Były poseł PiS ma nową pracę. Łukasz Zbonikowski został prezesem państwowej spółki
Usunięty z Prawa i Sprawiedliwości były poseł Łukasz Zbonikowski ma nową pracę. Został prezesem spółki należącej do Polskiej Grupy Zbrojeniowej. O polityku zrobiło się głośno w 2016 r., gdy jego żona w prywatnym akcie oskarżenia zarzuciła mu dwukrotne naruszenie jej nietykalności cielesnej.
Nazwisko Zbonikowskiego widnieje na stronie internetowej Wojskowych Zakładów Inżynieryjnych w Dęblinie wchodzących w skład Polskiej Grupy Zbrojeniowej, która nadzorowana jest przez Ministerstwo Obrony Narodowej. To, że chodzi o byłego posła PiS, potwierdził portal ddwloclawek.pl.
"Mnie to zmartwiło i zabolało"
Pod koniec lipca komitet polityczny PiS skreślił Łukasza Zbonikowskiego z ósmego miejsca na toruńskiej liście do Sejmu, na którym umieściły go lokalne struktury partii. W odpowiedzi poseł zdecydował się wystartować do Senatu w okręgu włocławskim z komitetu Patrioci i Samorządowcy.
ZOBACZ: Poseł PiS Łukasz Zbonikowski stanie przed sądem. Miał dopuścić się agresji wobec żony
Kiedy Łukasz Zbonikowski ogłosił we wrześniu, że wystartuje do Senatu z list komitetu Patrioci i Samorządowcy, definitywnie rozstało się z nim Prawo i Sprawiedliwość, które usunęło go z grona członków ugrupowania.
Polityk ujawnił wówczas, że nie został o tym poinformowany przez władze PiS. - Mnie to zmartwiło i zabolało, że przez media, tabloidy, informuje się wieloletniego działacza i posła PiS o tym, czy jest na listach, czy jest w partii - mówił wówczas Zbonikowski.
Żona oskarżyła posła o napaść
O pośle PiS Łukaszu Zbonikowskim stało się głośno w 2016 r., gdy jego żona Monika w prywatnym akcie oskarżenia zarzuciła mężowi dwukrotne naruszenie jej nietykalności cielesnej. We wrześniu 2015 r. poseł miał wyrwać jej z rąk telefon komórkowy, w lipcu 2016 r. - podczas kłótni szarpać ją i wykręcać ręce.

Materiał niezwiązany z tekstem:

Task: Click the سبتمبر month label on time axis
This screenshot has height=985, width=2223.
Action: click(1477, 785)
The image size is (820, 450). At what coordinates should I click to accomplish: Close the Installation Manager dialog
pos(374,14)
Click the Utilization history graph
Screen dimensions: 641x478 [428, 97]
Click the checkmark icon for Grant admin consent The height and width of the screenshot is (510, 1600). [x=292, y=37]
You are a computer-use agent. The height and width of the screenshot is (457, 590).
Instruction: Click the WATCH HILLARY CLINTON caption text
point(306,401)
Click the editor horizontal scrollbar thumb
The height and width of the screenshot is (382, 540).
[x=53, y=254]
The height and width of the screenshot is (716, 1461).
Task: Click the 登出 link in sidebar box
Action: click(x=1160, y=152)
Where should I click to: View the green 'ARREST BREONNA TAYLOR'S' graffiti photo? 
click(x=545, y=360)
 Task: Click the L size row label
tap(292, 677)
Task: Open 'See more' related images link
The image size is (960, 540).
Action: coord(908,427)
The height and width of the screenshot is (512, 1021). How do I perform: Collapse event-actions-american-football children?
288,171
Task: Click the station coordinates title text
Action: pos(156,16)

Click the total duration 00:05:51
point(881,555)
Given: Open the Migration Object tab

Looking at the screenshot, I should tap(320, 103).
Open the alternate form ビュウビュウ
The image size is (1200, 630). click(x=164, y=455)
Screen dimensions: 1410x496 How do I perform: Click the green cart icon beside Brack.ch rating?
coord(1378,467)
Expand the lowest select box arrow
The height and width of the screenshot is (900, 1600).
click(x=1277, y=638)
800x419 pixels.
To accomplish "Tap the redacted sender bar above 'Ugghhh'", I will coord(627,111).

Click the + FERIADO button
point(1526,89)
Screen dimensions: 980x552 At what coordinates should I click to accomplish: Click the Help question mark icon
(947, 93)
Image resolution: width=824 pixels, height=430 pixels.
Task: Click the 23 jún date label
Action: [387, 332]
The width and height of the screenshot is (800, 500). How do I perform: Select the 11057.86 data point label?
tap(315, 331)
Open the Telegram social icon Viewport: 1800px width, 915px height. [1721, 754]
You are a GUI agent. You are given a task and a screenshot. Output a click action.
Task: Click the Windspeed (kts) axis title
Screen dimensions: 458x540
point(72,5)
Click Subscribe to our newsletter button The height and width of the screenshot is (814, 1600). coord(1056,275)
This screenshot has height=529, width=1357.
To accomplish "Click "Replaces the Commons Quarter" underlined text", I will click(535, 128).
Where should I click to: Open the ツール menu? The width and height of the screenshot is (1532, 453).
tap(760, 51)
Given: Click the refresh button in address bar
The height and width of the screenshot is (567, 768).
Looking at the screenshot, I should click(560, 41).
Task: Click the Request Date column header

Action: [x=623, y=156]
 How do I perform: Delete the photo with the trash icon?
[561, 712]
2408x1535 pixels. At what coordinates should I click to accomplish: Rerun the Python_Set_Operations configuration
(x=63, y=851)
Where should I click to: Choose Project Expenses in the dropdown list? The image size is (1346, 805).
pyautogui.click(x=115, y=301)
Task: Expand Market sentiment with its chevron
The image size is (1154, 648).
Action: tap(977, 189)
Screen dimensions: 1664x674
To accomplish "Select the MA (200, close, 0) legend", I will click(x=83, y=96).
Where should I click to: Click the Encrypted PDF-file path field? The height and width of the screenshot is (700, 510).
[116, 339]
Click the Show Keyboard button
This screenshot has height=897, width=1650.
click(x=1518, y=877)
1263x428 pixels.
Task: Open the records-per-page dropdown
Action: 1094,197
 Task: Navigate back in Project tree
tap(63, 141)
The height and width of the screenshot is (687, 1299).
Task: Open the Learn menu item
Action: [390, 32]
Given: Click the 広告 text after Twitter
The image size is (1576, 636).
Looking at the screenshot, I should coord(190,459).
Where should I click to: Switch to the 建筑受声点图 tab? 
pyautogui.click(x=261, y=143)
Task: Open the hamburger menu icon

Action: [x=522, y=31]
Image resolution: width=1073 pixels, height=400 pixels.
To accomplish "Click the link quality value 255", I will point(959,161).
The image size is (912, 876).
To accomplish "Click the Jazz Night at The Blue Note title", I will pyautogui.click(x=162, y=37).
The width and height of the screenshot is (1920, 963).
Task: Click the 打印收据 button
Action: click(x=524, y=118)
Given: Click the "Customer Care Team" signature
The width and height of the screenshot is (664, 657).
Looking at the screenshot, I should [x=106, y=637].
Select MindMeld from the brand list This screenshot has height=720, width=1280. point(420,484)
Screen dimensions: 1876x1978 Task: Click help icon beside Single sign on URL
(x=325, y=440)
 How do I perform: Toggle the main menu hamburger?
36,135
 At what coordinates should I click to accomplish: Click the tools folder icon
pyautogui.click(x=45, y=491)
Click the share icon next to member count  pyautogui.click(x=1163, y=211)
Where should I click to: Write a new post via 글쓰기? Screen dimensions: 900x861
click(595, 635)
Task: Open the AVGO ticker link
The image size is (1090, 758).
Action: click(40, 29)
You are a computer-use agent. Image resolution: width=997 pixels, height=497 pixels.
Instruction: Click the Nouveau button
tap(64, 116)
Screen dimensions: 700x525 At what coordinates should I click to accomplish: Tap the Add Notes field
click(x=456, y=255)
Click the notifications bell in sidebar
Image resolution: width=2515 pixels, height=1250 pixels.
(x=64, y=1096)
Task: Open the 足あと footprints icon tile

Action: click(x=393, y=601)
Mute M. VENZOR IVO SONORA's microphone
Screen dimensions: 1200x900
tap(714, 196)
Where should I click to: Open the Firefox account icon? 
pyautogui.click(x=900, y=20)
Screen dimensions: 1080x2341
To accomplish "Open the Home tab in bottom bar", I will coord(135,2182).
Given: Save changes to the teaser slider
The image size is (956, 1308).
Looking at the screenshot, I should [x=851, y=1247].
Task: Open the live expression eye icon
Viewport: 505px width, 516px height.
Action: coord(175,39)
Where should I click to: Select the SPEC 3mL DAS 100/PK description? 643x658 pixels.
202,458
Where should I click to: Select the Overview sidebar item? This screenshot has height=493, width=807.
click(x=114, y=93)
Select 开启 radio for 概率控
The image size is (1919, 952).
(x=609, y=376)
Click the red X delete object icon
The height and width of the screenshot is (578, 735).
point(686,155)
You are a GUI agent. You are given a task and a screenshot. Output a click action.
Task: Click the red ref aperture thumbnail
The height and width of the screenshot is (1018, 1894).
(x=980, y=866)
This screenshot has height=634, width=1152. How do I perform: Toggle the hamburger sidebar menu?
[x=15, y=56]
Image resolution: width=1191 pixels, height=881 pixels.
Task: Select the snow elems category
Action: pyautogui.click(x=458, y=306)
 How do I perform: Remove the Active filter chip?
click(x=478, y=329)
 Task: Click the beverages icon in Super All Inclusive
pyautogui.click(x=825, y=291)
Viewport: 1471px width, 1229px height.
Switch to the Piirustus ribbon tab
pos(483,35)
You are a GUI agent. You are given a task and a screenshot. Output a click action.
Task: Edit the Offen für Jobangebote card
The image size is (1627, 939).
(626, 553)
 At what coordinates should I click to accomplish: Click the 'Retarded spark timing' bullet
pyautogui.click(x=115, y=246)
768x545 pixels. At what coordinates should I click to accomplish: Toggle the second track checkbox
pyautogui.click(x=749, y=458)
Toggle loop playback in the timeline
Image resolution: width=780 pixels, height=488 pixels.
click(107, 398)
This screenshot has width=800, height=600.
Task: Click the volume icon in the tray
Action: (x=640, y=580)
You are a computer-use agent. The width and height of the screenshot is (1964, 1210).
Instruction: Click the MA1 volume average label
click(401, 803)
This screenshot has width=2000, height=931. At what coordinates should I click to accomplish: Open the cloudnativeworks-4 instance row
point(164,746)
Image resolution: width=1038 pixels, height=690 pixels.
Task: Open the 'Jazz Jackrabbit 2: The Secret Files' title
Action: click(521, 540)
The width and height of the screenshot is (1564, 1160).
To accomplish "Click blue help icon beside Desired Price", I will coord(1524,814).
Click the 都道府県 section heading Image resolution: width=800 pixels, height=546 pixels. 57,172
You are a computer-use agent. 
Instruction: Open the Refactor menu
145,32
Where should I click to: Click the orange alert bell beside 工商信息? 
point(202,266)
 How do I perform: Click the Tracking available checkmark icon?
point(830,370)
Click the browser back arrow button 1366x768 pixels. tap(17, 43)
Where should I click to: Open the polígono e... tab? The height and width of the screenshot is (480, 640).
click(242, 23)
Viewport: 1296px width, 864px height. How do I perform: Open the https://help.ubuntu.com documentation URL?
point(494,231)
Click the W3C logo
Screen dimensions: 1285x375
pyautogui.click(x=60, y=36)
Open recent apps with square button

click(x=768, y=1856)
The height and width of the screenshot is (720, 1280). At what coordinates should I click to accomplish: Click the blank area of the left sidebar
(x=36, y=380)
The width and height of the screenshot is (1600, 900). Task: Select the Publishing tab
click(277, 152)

ZOBACZ: "Grabiec rechotał, jak Smogorzewski mówił te obrzydliwe rzeczy do kobiet" vs "przyjechał później"
W sierpniu 2018 r. przed Sądem Okręgowym w Toruniu zapadł w tej sprawie wyrok. Sąd uznał, że doszło do szarpaniny, ale prawomocnie umorzył postępowanie.
Powołał się na art. 1 § 2. Kodeksu karnego, który stanowi: "Nie stanowi przestępstwa czyn zabroniony, którego społeczna szkodliwość jest znikoma".
"Nie stwierdzono żadnego bicia"
"Odebranie telefonu żonie, która nagrywa męża wbrew jego woli, nie ma żadnej szkodliwości społecznej!. (...) Nie stwierdzono żadnego bicia, znęcania czy ataku!" - poinformował Zbonikowski o wyroku na Facebooku.
Oświadczenia majątkowe pod lupą prokuratury
Prokuratura posłem PiS zainteresowała się w 2017 r. z powodu oświadczeń majątkowych Zbonikowskiego, składane w latach 2011-2016. Postępowanie dotyczyło m.in. podawania nieprawdziwych informacji. Polityk miał m.in. zaniżać wartość majątku.
Nieprawidłowości w dokumentach posła sygnalizowało też Centralne Biuro Antykorupcyjne, które jednak nie złożyło zawiadomienia o popełnieniu przestępstwa. Jak wyjaśniło CBA, stwierdzone nieprawidłowości nie były na tyle poważne, aby kierować sprawę do prokuratury.